──────── EXCERPT
Jude's statement in vs. 10 is ironic. They claimed to have a higher spirituality and an ability to throw off the "shackles" of the Law and its mediators, the angels, while in reality, they were ignorant animals.

Vs. 11: Now, Jude pronounces judgment on the false teachers. By comparing them to Cain, Jude is not accusing them of murder. At that time, Cain was seen as the model of the extraordinary sinner, and also, importantly, as one who led others into sin. Thus the false teachers were dangerous and leading others into sin.

Balaam was the paradigm of the prophet for hire. We can read the story of how he was hired to curse the Israelites (but couldn't) in Num. 22-24 and in an interpretation of the events in Deut. 23:4-5. Jude was accusing the false teachers of being out for profit. Also, importantly, we read of how Balaam ensnared the Israelites into sexual sin in Num. 31:15-16.

Korah was an example of one who rebelled against authority. We can read the story of his rebellion against Moses and Aaron as the one through God's will was mediated to the people in Num. 16. God destroyed him and his followers in an earthquake.

The sum of these three examples is to show that the false teachers were greedy, rebellious - probably against apostolic authority, and leading others astray, especially into sexual sin. Their end, and the end of their followers would be destruction, just as it was for Korah and his followers.

Vs. 12-13: The ESV handles the translation of this verse best, the false teachers are 'hidden reefs at your love feasts...' The false teachers posed a subtle but very dangerous threat; following them resulted in sure destruction. Love feasts were the common meal that was shared in the church in the first century, of which celebrating the Lord's Supper was a part. This common meal was seen as highly significant. It was a primary means of experiencing Christian community and expressing the unity of believers.

Shepherds were supposed to look after and feed the sheep. They were only looking out for themselves. This may be another allusion to the fact that the false teachers were seeking financial gains or seeking to advance their social status.
────────────────
──────── STUDY MATERIAL
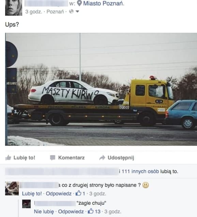Click the Udostępnij share arrow icon
This screenshot has width=197, height=217.
(102, 158)
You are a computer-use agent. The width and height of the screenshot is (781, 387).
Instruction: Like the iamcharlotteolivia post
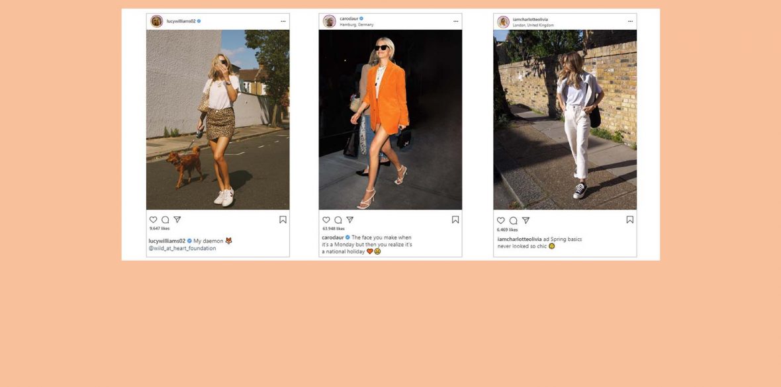click(x=500, y=220)
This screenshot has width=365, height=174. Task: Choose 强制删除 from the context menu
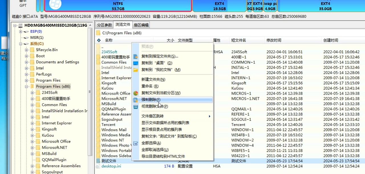point(151,100)
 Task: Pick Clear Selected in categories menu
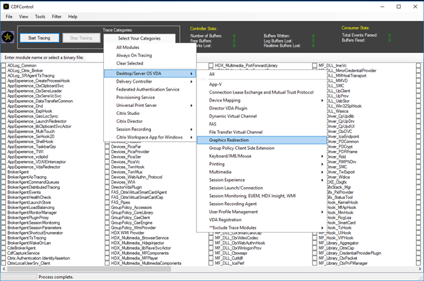[131, 64]
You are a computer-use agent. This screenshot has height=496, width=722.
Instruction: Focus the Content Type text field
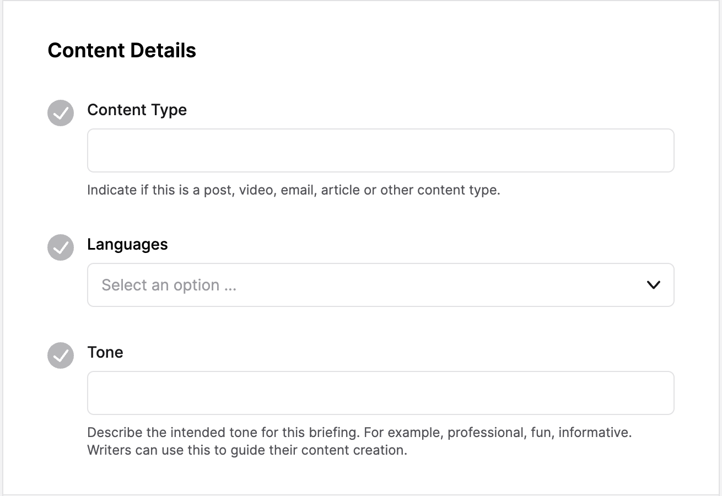tap(381, 150)
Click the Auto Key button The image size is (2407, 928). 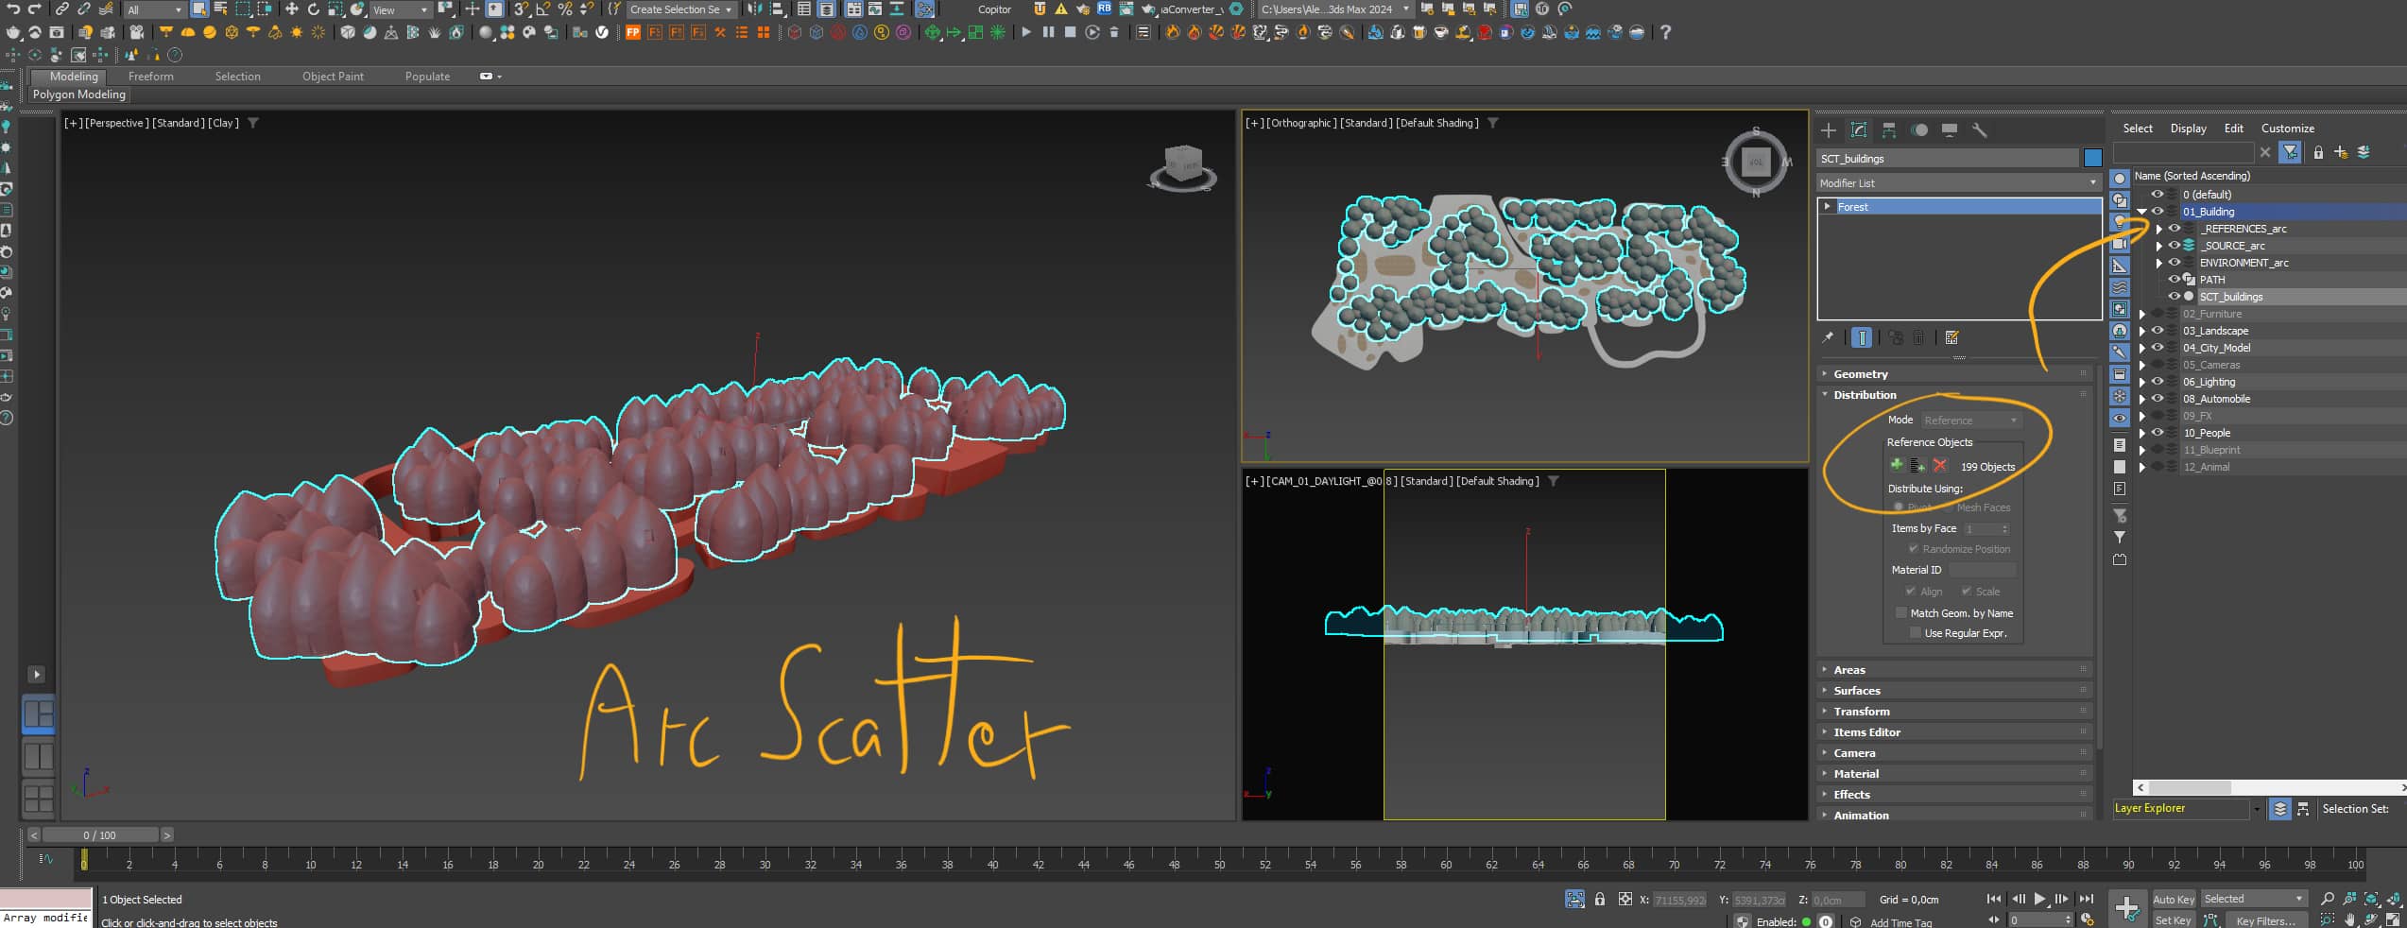point(2173,900)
────────────────
■ REQUIREMENT: Translate this sentence from the excerpt on Jude into Spanish: "Korah was an example of one who rebelled against authority."

■ SOLUTION: Coré fue un ejemplo de alguien que se rebeló contra la autoridad.